Homeschooling Auditory Learners
If your child is an auditory learner, he learns best by hearing. Try these techniques to help ensure your child understands what you are teaching.
- Using audio books. Listening to audio books is a fantastic tool for auditory learners. Audio books include sound effects that bring the story to life and help them understand the story better. As the child listens, have them follow along in their book. If you’re schooling other children at the same time and don’t want them to be distracted, consider having your learner use headphones. The library is a great place to find books on CD or cassette.
- Singing songs to help remember information. When I was a child, I learned and retained math, history, and grammar information by listening to and singing along with old Schoolhouse Rock Tunes. You can purchase the entire collection here, but if you’re looking for a source of free educational tunes, search YouTube to find songs related to a variety of subject areas.
- Allowing her to be the teacher. After you teach a lesson to your child, give her an opportunity to review what she’s learned by teaching the lesson back to you. Switching teacher and student roles is a fun way to check your child’s comprehension. To extend this technique even further, ask questions and have your child explain answers in as much detail as possible. Be sure to provide her with all the materials she’ll need (paper, books, charts, etc) she’ll need to teach effectively!
- Making use of choral reading. Choral reading is when a group reads a passage aloud together. Reading in this manner allows your learner to hear what is written and allows him an opportunity to process information more effectively. Choral reading allows the homeschool mom to adjust the reading pace, model proper pronunciation and expression, and practice rhythm and pattern. It also prevents the embarrassment that children sometimes experience when reading aloud alone. Moms can pair up with a child for choral reading or gather all her children together for a choral reading exercise.
- Offering oral reports and tests. Rather than ask your auditory learner to write a lengthy written report, have your child present an oral report. Talk with him about what he’s read. Teach him to use note cards to jot down bits of information. Allow him to address all the parts of his book report aloud. Add an extra dimension of understanding by allowing him to dress up as a book character. When testing an auditory learner on math fact or spelling words, consider allowing him to give the answers and spell words aloud.
- Engaging in a debate. Another great way to check your child’s comprehension of a specific topic is by debating the issue. After teaching a specific topic, support the auditory learner by discussing the issue aloud. As you talk, take notes. Allow your child to choose a side of the issue and politely share points of view via a debate. The girlies recently shared a spirited debate about which was better, traditional books or e-readers like the Kindle. This is one of our favorite ways to study history and books.

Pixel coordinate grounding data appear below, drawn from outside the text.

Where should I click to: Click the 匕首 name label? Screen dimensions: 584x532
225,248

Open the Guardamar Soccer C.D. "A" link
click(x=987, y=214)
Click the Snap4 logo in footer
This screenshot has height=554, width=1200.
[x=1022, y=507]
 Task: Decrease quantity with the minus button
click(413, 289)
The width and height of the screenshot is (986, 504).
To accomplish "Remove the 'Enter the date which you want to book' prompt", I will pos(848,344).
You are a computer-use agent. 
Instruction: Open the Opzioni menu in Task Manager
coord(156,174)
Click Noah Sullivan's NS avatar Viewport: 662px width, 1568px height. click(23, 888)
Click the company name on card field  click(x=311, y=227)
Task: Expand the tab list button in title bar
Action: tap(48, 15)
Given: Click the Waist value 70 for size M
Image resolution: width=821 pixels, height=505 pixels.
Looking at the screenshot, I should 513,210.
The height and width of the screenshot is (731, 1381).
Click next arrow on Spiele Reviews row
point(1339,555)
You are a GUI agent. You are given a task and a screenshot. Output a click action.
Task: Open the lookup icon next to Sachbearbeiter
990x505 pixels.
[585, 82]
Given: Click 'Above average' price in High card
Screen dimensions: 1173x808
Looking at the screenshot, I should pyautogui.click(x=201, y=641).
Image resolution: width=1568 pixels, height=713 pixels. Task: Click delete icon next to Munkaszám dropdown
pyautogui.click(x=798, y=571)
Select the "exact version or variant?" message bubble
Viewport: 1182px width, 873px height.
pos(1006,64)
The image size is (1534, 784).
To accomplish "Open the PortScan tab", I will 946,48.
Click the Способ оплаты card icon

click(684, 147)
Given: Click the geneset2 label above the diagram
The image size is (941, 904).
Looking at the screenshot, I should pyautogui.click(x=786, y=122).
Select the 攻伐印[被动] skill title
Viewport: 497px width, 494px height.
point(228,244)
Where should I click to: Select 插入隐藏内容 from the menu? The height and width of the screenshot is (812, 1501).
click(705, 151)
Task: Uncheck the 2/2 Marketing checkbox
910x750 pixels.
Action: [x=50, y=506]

Homeschooling Kinesthetic/Tactile Learners
Kinesthetic or tactile learners like to touch things and move around. Here are some tips for teaching tactile learners.
- Take frequent breaks. No one knows your child better than you. When she begins to show signs of weariness, take a short break. If you try to unleash too much information at once, your child won’t be able to fully process what you’ve taught. Plan your day so that it includes regular break times.
- Provide opportunities for physical activity throughout the day. Begin the day with a burst of physical activity to help the kids get the “wiggles” out. Start off with a round of morning exercises including stretching, jumping jacks, or jogging in place. If the weather permits, let the kids run around outside for a bit after lunch. In the afternoon, take a short walk.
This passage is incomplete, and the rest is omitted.